Inhalt: Wer ist Chuck? Die Welt geht unter, Kalifornien versinkt im Meer, das Internet bricht zusammen – doch in einer amerikanischen Kleinstadt herrscht vor allem Dankbarkeit gegenüber Charles „Chuck“ Krantz (Tom Hiddleston), einem gewöhnlichen Buchhalter, dessen Gesicht allen freundlich von Plakatwänden und aus dem Fernsehen zulächelt. Wer ist dieser Mann, den niemand wirklich zu kennen scheint? Ein Rätsel, das weit zurückreicht, bis in dessen Kindheit bei seiner Großmutter (Mia Sara), die ihre unendliche Liebe fürs Tanzen an ihn weitergab, und seinem Großvater (Mark Hamill), der ihn in die Geheimnisse der Buchhaltung einweihte und unbedingt vor der verschlossenen Dachkammer bewahren wollte. Ein Rätsel, das vor allem eine Frage aufwirft: Kann das Schicksal eines Einzelnen die ganze Welt beeinflussen?
Zwischen Weltuntergang und Kindertanz: Stephen Kings zartester Filmmoment
Es ist eine allseits akzeptierte Wahrheit: Wenn Stephen King sich nicht für den Horror-Bereich entscheidet, ist er richtig gut. Dafür stehen Filmklassiker wie „Die Verurteilten“, „Stand By Me“ – und jetzt „The Life Of Chuck“. Mike Flanagan (taucht kurz im Film auf), bisher eher für Horror in finsteren Korridoren zuständig, inszeniert hier einen erstaunlich „lichtdurchfluteten“ Film. Sein brandneuer Film ist kein Schocker, sondern ein warmherziger, ab und zu tänzerischer Blick auf das Leben selbst – und das eigene unausweichliche Ende.

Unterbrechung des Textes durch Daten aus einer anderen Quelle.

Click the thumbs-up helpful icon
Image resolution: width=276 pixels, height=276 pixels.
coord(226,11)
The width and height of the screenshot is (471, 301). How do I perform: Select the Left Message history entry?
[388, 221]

Die Geschichte beginnt inmitten von Weltuntergangs-Stimmung: Der Lehrer Marty Anderson (Chiwetel Ejiofor) versucht, so gut es ihm ergeht, einen Funken Sinn zu vermitteln, während mysteriöse Werbetafeln einen gewissen Charles Krantz (Tom Hiddleston) in den wohlverdienten Ruhestand verabschieden. Doch wer ist dieser Mann, der scheinbar mit dem Untergang der Welt verbunden ist? Was folgt, ist kein klassischer Dreiakter, sondern ein zerstückelter Lebensrückblick – eine Collage aus Erinnerungen, Gefühlen und Erlebnissen. Flanagan nimmt sich die Freiheit, Kings Novelle liebevoll anzunehmen, anstatt sie zu sezieren. Und das gelingt ihm erstaunlich gut.

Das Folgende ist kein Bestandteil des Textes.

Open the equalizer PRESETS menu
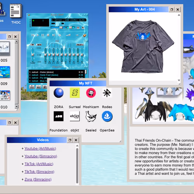 click(80, 45)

Die Versatzstücke wirken zunächst zusammenhangslos, fügen sich dann aber zu einem großen Gesamtbild zusammen, welches eine kraftvolle emotionale Wirkung hervorruft. Insbesondere Benjamin Pajak übernimmt als elfjähriger Chuck das Ruder: Mit seiner frühreifen Präsenz, seiner verspielten Leichtigkeit und Chucks fragilen Natur verleiht er dem Film genau den Zauber, den man in vielen King-Adaptionen vergeblich sucht.

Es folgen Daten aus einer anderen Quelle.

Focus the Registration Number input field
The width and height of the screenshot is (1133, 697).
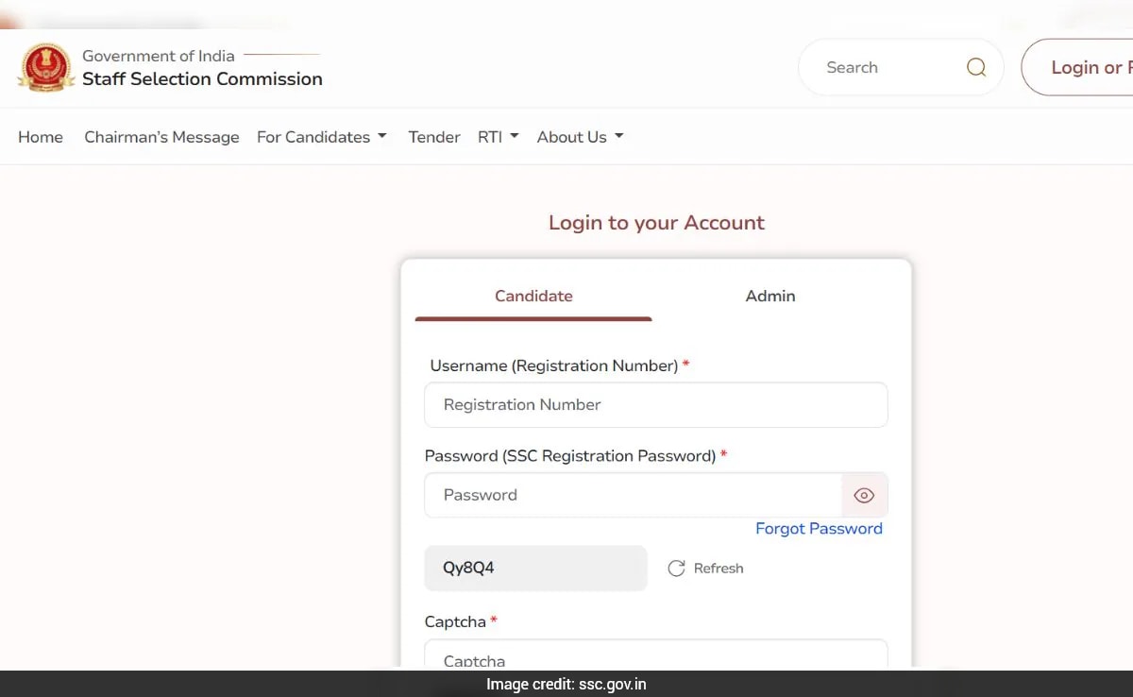click(x=656, y=405)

Wenn das Leben tanzt – und der Tod nur leise applaudiert
In „The Life of Chuck“ wird viel getanzt – nicht aus Albernheit, sondern aus purer Lebensfreude. Jede Bewegung wirkt wie ein Gegenmittel gegen die Melancholie, die dennoch allgegenwärtig bleibt. Denn obwohl dieser Film durch Menschlichkeit glänzt, ist er nie zu kitschig. Es gibt immer einen nicht fassbaren Schatten, ein Gefühl des Verlustes. Genau diese Balance ist es, die die Geschichte so besonders macht. Mike Flanagan zeigt, dass er nicht nur zu erschrecken weiß, sondern auch Mut machen kann. Er umarmt den Zuschauer – nicht auf schleimige Art und Weise, sondern durch eine ehrliche, empathische Herangehensweise.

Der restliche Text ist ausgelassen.